EnerSys
- Company type: Public
- Traded as: NYSE: ENS S&P 400 Component
- Industry: Energy storage
- Founded: 1999; 27 years ago
- Headquarters: Reading, Pennsylvania, US
- Key people: Shawn O'Connell (CEO)
- Products: Industrial batteries and chargers
- Revenue: $3.6 billion (FY 2025)
- Number of employees: 9000 (2013)
- Website: www.enersys.com/en/

= EnerSys =

Stored energy systems and technology provider

EnerSys is a stored energy systems and technology provider for industrial applications. The company manufactures reserve-power and motive-power batteries, battery chargers, power equipment, battery accessories and outdoor equipment enclosures.

The president and CEO as of 2025 is Shawn O'Connell.

==Products==
EnerSys produces reserve-power batteries, marketed and sold principally under the Alpha, PowerSafe, DataSafe, Hawker, Genesis, ODYSSEY and CYCLON brands. Motive-power batteries are marketed and sold principally under the Hawker, NexSys, IRONCLAD, General Battery, Fiamm Motive Power, Oldham and Express brands. EnerSys also manufactures and sells related DC power products including chargers, electronic power equipment and a wide variety of battery accessories.

Motive power batteries and chargers are utilized in electric forklift trucks and other commercial and industrial electric powered vehicles. Reserve power batteries are used in the telecommunication and utility industries, uninterruptible power supplies, and other applications requiring stored energy systems. These industries include medical, aerospace and defense systems. With the Alpha acquisition, EnerSys expanded its portfolio to become a fully integrated DC power and energy storage system and technology provider for broadband, telecom and energy storage systems. Outdoor equipment enclosure products are utilized in the telecommunication, cable, utility, and transportation industries, as well as by government and defense customers.

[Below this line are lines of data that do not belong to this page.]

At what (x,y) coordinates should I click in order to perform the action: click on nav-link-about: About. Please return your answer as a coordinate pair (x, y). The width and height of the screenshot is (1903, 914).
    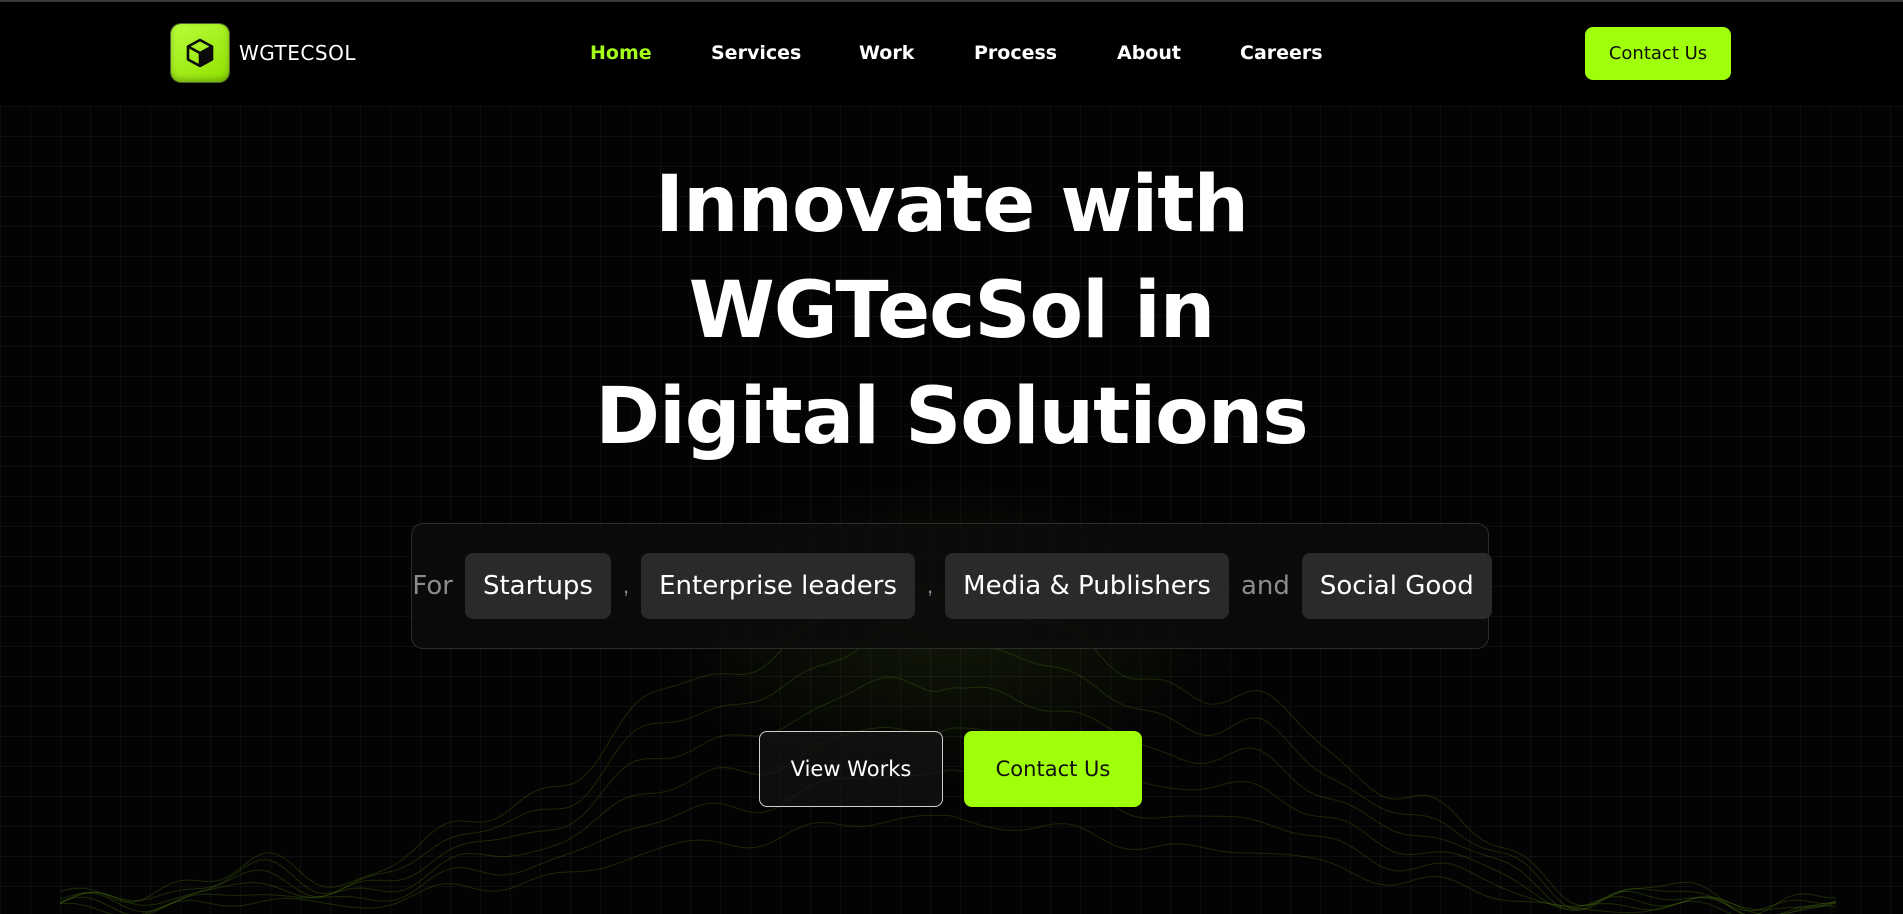
    Looking at the image, I should click on (1149, 53).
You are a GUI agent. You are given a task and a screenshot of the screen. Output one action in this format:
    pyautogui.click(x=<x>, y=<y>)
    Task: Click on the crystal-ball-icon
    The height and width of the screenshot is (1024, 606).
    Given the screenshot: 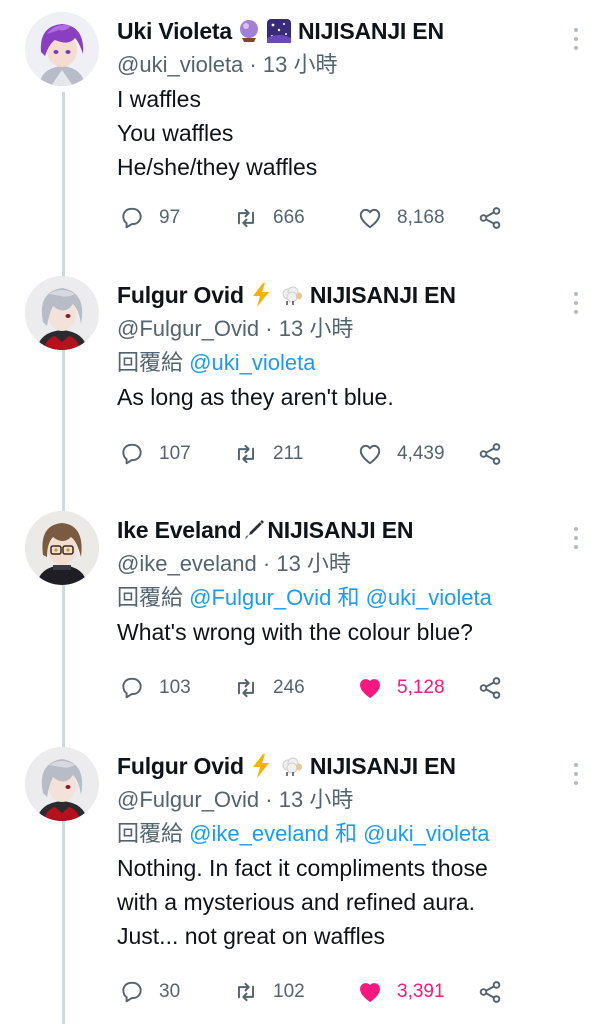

==Acquisitions and joint ventures==

- GS Yuasa
 EnerSys, in 2000, acquired Yuasa's industrial division.
- Hawker
 The Hawker Group merged with EnerSys in 2002.
- Invensys
 In 2002 EnerSys acquired Energy Storage Products Group of Invensys for $505 million.
- ABSL Power Solutions
 Acquired in 2011 in the United Kingdom.
- Ergon Batteries Ltd.
 Acquired in March 2011 they made Lead and Nickel based batteries for motive and reserve power markets in Greece.
- GAIA Akkumulatorenwerke GmbH
 Based in Germany and acquired in September 2011 they produced lithium-ion battery systems for space, naval, marine, renewable energy, and specialty high power applications.
- Powertech Batteries- Industrial Division
 A South African company with lead based solutions for reserve and motive power customers that was acquired in October 2011.
- Energy Leader Batteries Ltd.
 Acquired in March 2012, this Indian based company was a producer of reserve and motive power batteries.
- Purcell Systems
 In October 2013, EnerSys acquired Purcell Systems a company based in Washington State. They are a leading designer, manufacturer, and marketer of thermally managed electronic equipment and battery cabinet enclosures for customers globally in telecommunication, broadband, utility, rail, and military applications.
- UTS Holdings Sdn. Bhd
 Based in Malaysia. Acquired in January 2014 with its subsidiaries Battery Power International Pte. Ltd. and IE Technologies Pte. Ltd. based in Singapore. Manufacturer of Motive and Reserve power batteries.
- ICS Industries Pty. Ltd
 Based in Australia. Acquired in July 2015. The company is a full line shelter designer, manufacturer with installation and maintenance services.
- ENSER
 Based in Tampa, Florida. Acquired in April 2016. A manufacturer of molten salt "thermal" batteries used in powering a multitude of electronics, guidance, and other electrical loads on many of today's advanced weapon systems.
- Alpha Group
 On December 10, 2018, EnerSys completed its acquisition of the Alpha Technologies Group of companies, Alpha Group.